--- start of The data ---

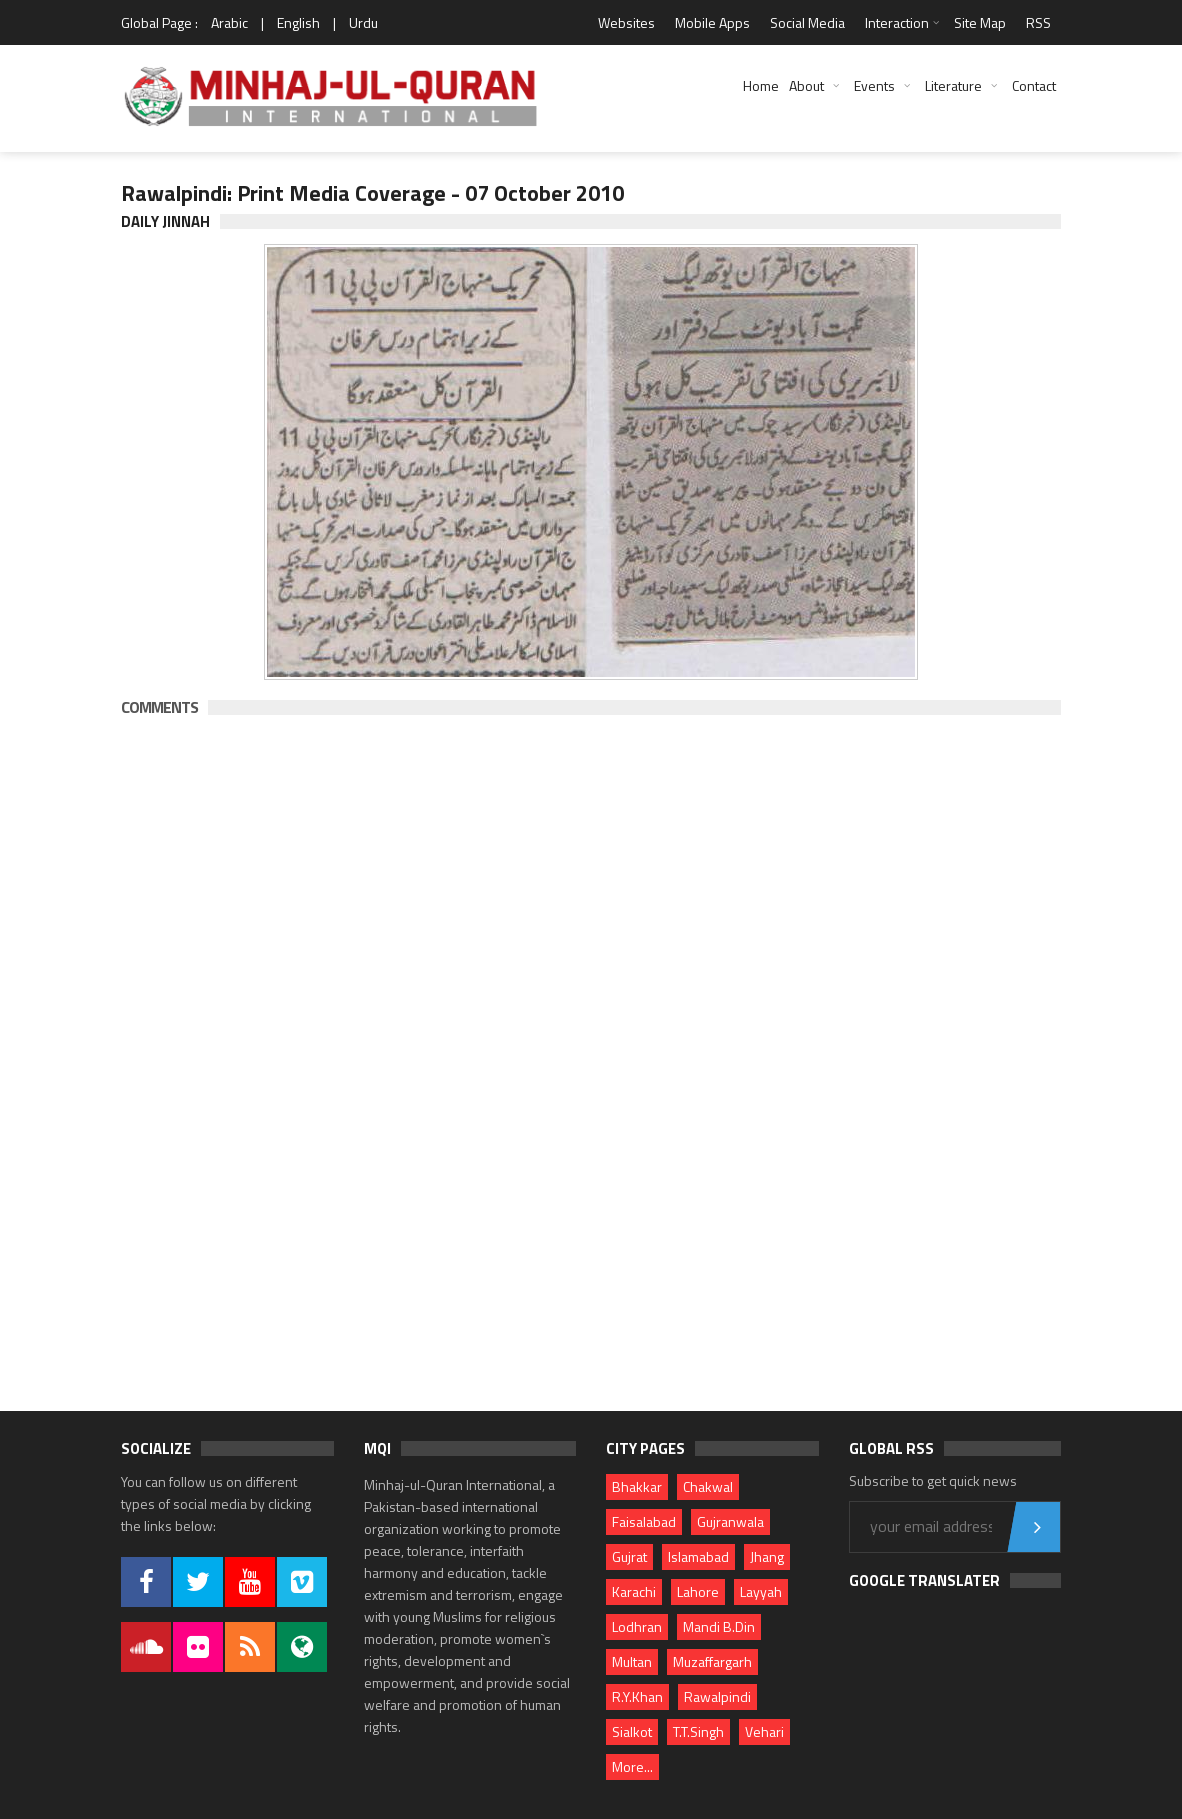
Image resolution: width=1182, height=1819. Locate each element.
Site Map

--- end of The data ---
--- start of The data ---

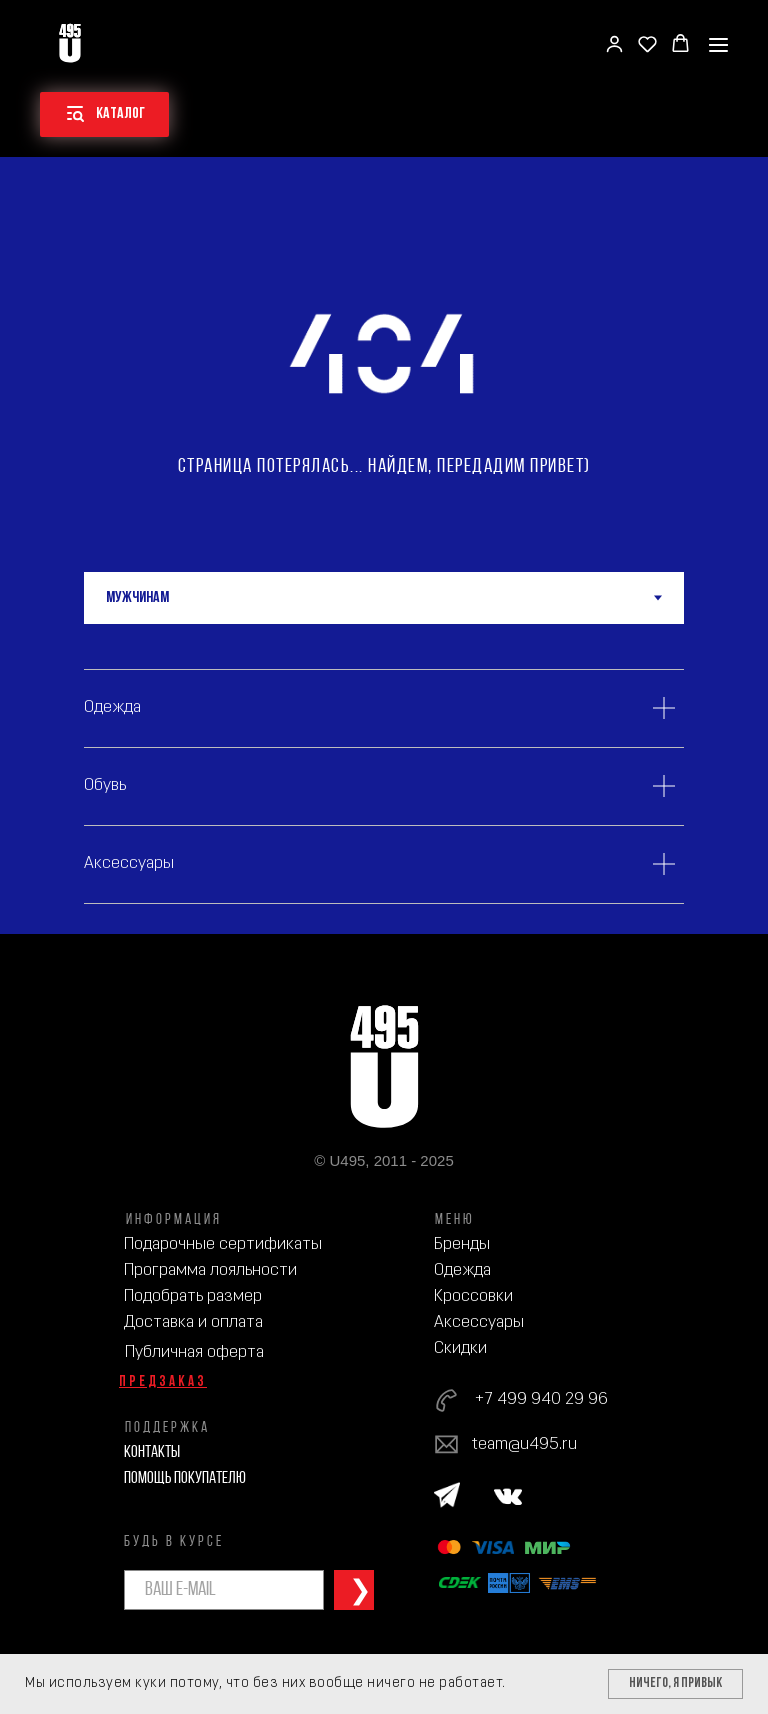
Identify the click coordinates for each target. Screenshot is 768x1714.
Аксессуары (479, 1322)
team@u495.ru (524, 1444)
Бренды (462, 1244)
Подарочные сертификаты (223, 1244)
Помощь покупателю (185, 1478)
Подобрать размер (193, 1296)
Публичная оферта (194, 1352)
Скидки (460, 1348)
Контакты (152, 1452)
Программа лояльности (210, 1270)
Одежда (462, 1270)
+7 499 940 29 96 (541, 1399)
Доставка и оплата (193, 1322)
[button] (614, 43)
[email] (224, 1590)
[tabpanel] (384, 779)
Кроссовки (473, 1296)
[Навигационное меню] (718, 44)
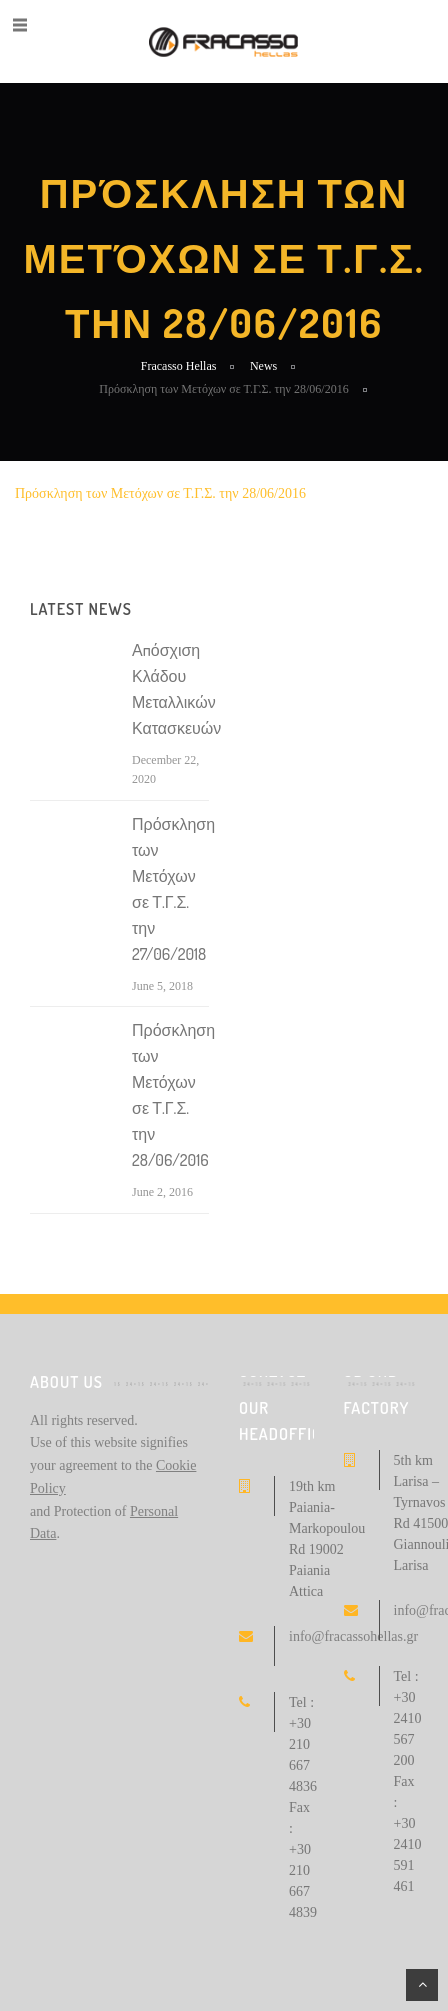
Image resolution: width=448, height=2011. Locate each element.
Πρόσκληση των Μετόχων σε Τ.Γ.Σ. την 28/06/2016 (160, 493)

--- end of The data ---
--- start of The data ---

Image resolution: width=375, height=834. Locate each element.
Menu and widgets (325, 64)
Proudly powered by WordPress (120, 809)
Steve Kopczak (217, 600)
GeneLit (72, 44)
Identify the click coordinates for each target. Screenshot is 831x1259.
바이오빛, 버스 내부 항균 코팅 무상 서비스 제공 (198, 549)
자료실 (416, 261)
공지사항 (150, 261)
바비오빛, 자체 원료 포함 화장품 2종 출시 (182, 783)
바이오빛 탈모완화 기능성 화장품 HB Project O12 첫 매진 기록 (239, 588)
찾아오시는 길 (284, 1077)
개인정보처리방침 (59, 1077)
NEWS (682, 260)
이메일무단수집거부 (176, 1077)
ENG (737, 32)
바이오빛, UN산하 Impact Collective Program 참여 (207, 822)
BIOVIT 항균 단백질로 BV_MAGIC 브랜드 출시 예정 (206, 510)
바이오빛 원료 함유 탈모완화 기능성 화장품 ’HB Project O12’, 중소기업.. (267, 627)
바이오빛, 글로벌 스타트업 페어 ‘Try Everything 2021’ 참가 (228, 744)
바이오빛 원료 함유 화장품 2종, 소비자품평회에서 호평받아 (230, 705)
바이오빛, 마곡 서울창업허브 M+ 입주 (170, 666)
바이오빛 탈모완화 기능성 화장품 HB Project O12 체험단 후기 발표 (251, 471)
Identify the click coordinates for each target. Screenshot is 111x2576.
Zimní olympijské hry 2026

--- end of The data ---

Short exercise: Reproduce without any change the lines starting at the one containing "Image resolution: width=375, height=834." and ending at the one containing "Zimní olympijské hry 2026", with both of those lines included.

Response:
Image resolution: width=375, height=834. Locate each element.
Menu and widgets (325, 64)
Proudly powered by WordPress (120, 809)
Steve Kopczak (217, 600)
GeneLit (72, 44)
Identify the click coordinates for each target. Screenshot is 831x1259.
바이오빛, 버스 내부 항균 코팅 무상 서비스 제공 (198, 549)
자료실 (416, 261)
공지사항 (150, 261)
바비오빛, 자체 원료 포함 화장품 2종 출시 (182, 783)
바이오빛 탈모완화 기능성 화장품 HB Project O12 첫 매진 기록 (239, 588)
찾아오시는 길 (284, 1077)
개인정보처리방침 (59, 1077)
NEWS (682, 260)
이메일무단수집거부 (176, 1077)
ENG (737, 32)
바이오빛, UN산하 Impact Collective Program 참여 (207, 822)
BIOVIT 항균 단백질로 BV_MAGIC 브랜드 출시 예정 (206, 510)
바이오빛 원료 함유 탈모완화 기능성 화장품 ’HB Project O12’, 중소기업.. (267, 627)
바이오빛, 글로벌 스타트업 페어 ‘Try Everything 2021’ 참가 (228, 744)
바이오빛 원료 함유 화장품 2종, 소비자품평회에서 호평받아 (230, 705)
바이오빛, 마곡 서울창업허브 M+ 입주 (170, 666)
바이오빛 탈모완화 기능성 화장품 HB Project O12 체험단 후기 발표 (251, 471)
Identify the click coordinates for each target. Screenshot is 111x2576.
Zimní olympijské hry 2026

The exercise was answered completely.